Region-of-interest analyses also found that responders had reduced functional connectivity between the insula and right nucleus accumbens, a reward-related region. The left insula-to-right-nucleus-accumbens difference had corrected p=0.005 and Cohen’s d=-0.924; the right insula-to-right-nucleus-accumbens difference had corrected p=0.016 and Cohen’s d=-0.822.

Those connectivity findings are not the same as confirmed clinical selection rules. They suggest that an abstinence-state salience/reward network may differ in people whose craving is more modifiable after DLPFC stimulation.

Single-Session Design Limits Smoking-Cessation Claims

The study measured acute craving change after one rTMS session, not durable abstinence after a full treatment course. Multi-session protocols are usually needed for clinically meaningful smoking-cessation outcomes.
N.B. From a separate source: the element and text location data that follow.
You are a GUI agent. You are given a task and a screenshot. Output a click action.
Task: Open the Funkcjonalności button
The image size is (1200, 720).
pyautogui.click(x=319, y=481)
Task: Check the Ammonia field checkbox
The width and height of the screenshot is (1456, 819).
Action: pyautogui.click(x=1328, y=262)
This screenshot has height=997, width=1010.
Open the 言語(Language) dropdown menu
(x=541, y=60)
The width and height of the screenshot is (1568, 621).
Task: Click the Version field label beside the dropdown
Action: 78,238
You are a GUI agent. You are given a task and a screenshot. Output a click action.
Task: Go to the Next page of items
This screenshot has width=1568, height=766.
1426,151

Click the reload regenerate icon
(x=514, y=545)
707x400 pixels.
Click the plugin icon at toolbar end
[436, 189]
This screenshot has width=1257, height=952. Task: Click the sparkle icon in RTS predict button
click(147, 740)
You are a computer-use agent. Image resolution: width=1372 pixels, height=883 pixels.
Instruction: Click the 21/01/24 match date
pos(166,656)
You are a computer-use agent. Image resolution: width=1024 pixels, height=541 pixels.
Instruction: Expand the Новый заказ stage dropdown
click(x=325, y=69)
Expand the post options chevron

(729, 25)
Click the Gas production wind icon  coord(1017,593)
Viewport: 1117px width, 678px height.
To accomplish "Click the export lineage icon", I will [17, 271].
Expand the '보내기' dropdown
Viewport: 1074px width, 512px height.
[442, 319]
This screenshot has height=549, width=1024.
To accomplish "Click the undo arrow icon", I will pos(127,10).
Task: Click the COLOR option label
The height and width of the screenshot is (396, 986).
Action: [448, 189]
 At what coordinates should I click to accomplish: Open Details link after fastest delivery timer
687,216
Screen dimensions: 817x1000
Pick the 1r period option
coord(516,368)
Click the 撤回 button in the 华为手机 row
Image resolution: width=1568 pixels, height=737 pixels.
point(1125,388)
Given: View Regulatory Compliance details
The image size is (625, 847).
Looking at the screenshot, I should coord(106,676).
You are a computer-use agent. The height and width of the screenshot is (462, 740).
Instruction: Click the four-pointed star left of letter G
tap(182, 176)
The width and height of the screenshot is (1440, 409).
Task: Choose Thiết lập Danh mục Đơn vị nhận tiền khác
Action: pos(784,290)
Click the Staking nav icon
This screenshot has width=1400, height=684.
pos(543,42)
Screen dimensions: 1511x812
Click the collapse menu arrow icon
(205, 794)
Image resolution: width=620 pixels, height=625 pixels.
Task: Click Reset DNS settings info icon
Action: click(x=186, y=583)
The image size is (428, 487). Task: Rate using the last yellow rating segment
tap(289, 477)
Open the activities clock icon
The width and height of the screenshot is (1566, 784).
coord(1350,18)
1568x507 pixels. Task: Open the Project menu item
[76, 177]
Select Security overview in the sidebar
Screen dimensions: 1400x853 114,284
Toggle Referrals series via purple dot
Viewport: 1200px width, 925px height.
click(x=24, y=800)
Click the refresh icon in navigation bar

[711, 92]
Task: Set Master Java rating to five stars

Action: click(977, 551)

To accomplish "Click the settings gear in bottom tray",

Several limits keep the clinical interpretation narrow:

  • Small sample: The final analysis included 60 participants, and 3 participants were excluded from neuroimaging analyses because of incomplete functional MRI scans.
  • Acute endpoint: Craving reduction after one appointment is not the same as quitting smoking.
  • Self-report outcomes: Craving and withdrawal scales were the main response measures, even though abstinence was biochemically checked.
  • Exploratory imaging: The most specific insula-NAc findings were not part of the original pre-registered analysis plan.

The most defensible use is responder-marker development for future rTMS trials in tobacco use disorder. Baseline craving, withdrawal, cigarette consumption, and insula-reward connectivity are candidates to test prospectively, not proof that a single rTMS session can produce lasting cessation.

Citation: DOI: 10.64898/2026.06.23.26356059. Apostol et al. Determinants of Repetitive Transcranial Magnetic Stimulation Efficacy in Tobacco Use Disorder: A Pre-Registered Study. medRxiv. 2026.

Study Design: Pre-registered, single-blind, active-controlled randomized crossover rTMS experiment in adults with tobacco use disorder.

Sample Size: 60 adults in the final analysis; 38 responders and 22 nonresponders after DLPFC rTMS.

Key Statistic: DLPFC rTMS reduced craving scores (t(59)=3.6410, p=0.0006), and responders smoked more cigarettes per day before treatment than nonresponders (11.44 vs 7.95; p=0.022).

Caveat: The study tested acute craving after one rTMS session, and the strongest connectivity findings were exploratory rather than pre-registered confirmation.